[PROBLEM STATEMENT] The whole listing must be returned exactly, with no line missing.

[EXERCISE MATERIAL]
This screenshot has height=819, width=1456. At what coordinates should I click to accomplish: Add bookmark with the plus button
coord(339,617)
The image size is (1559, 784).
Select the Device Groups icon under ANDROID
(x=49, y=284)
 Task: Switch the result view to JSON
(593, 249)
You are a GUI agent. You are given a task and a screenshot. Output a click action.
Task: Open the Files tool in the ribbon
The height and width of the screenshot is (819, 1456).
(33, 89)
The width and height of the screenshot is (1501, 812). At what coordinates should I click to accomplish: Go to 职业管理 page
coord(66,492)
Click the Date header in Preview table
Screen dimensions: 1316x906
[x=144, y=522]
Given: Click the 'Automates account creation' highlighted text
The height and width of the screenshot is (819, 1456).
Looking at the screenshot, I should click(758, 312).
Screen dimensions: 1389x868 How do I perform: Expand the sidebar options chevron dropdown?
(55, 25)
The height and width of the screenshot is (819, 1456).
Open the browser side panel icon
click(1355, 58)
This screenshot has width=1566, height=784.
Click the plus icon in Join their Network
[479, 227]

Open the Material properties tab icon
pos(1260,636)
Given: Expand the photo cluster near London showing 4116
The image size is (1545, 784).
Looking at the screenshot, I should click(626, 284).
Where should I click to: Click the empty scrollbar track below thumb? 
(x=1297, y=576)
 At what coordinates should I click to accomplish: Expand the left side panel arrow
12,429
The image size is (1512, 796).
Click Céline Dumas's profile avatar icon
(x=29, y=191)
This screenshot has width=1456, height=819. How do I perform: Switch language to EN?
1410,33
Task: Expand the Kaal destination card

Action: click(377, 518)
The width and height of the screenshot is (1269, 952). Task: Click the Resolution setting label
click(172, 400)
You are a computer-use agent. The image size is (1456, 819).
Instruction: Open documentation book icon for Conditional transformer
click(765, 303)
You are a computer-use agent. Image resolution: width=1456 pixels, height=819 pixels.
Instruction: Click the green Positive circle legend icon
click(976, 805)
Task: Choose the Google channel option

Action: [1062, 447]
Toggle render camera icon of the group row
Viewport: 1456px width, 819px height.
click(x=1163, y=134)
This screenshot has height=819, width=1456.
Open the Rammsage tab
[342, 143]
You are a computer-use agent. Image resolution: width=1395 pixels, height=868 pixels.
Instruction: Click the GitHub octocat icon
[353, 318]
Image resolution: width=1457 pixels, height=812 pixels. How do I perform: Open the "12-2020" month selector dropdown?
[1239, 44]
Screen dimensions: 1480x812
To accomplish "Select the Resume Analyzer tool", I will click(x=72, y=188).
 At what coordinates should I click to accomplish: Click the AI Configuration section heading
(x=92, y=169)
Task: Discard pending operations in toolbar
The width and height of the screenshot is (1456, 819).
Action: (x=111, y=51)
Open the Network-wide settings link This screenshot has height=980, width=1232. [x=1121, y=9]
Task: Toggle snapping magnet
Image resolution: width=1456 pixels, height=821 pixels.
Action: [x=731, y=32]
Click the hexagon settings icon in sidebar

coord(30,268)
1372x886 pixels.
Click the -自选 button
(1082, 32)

[RESPONSE AREA]
This screenshot has height=819, width=1456. At what coordinates should I click to accomplish: Add bookmark with the plus button
coord(339,617)
The image size is (1559, 784).
Select the Device Groups icon under ANDROID
(x=49, y=284)
 Task: Switch the result view to JSON
(593, 249)
You are a GUI agent. You are given a task and a screenshot. Output a click action.
Task: Open the Files tool in the ribbon
The height and width of the screenshot is (819, 1456).
(33, 89)
The width and height of the screenshot is (1501, 812). At what coordinates should I click to accomplish: Go to 职业管理 page
coord(66,492)
Click the Date header in Preview table
Screen dimensions: 1316x906
[x=144, y=522]
Given: Click the 'Automates account creation' highlighted text
The height and width of the screenshot is (819, 1456).
Looking at the screenshot, I should click(758, 312).
Screen dimensions: 1389x868 How do I perform: Expand the sidebar options chevron dropdown?
(55, 25)
The height and width of the screenshot is (819, 1456).
Open the browser side panel icon
click(1355, 58)
This screenshot has width=1566, height=784.
Click the plus icon in Join their Network
[479, 227]

Open the Material properties tab icon
pos(1260,636)
Given: Expand the photo cluster near London showing 4116
The image size is (1545, 784).
Looking at the screenshot, I should click(626, 284).
Where should I click to: Click the empty scrollbar track below thumb? 
(x=1297, y=576)
 At what coordinates should I click to accomplish: Expand the left side panel arrow
12,429
The image size is (1512, 796).
Click Céline Dumas's profile avatar icon
(x=29, y=191)
This screenshot has width=1456, height=819. How do I perform: Switch language to EN?
1410,33
Task: Expand the Kaal destination card

Action: click(377, 518)
The width and height of the screenshot is (1269, 952). Task: Click the Resolution setting label
click(172, 400)
You are a computer-use agent. The image size is (1456, 819).
Instruction: Open documentation book icon for Conditional transformer
click(765, 303)
You are a computer-use agent. Image resolution: width=1456 pixels, height=819 pixels.
Instruction: Click the green Positive circle legend icon
click(976, 805)
Task: Choose the Google channel option

Action: [1062, 447]
Toggle render camera icon of the group row
Viewport: 1456px width, 819px height.
click(x=1163, y=134)
This screenshot has height=819, width=1456.
Open the Rammsage tab
[342, 143]
You are a computer-use agent. Image resolution: width=1395 pixels, height=868 pixels.
Instruction: Click the GitHub octocat icon
[353, 318]
Image resolution: width=1457 pixels, height=812 pixels. How do I perform: Open the "12-2020" month selector dropdown?
[1239, 44]
Screen dimensions: 1480x812
To accomplish "Select the Resume Analyzer tool", I will click(x=72, y=188).
 At what coordinates should I click to accomplish: Click the AI Configuration section heading
(x=92, y=169)
Task: Discard pending operations in toolbar
The width and height of the screenshot is (1456, 819).
Action: (x=111, y=51)
Open the Network-wide settings link This screenshot has height=980, width=1232. [x=1121, y=9]
Task: Toggle snapping magnet
Image resolution: width=1456 pixels, height=821 pixels.
Action: [x=731, y=32]
Click the hexagon settings icon in sidebar

coord(30,268)
1372x886 pixels.
Click the -自选 button
(1082, 32)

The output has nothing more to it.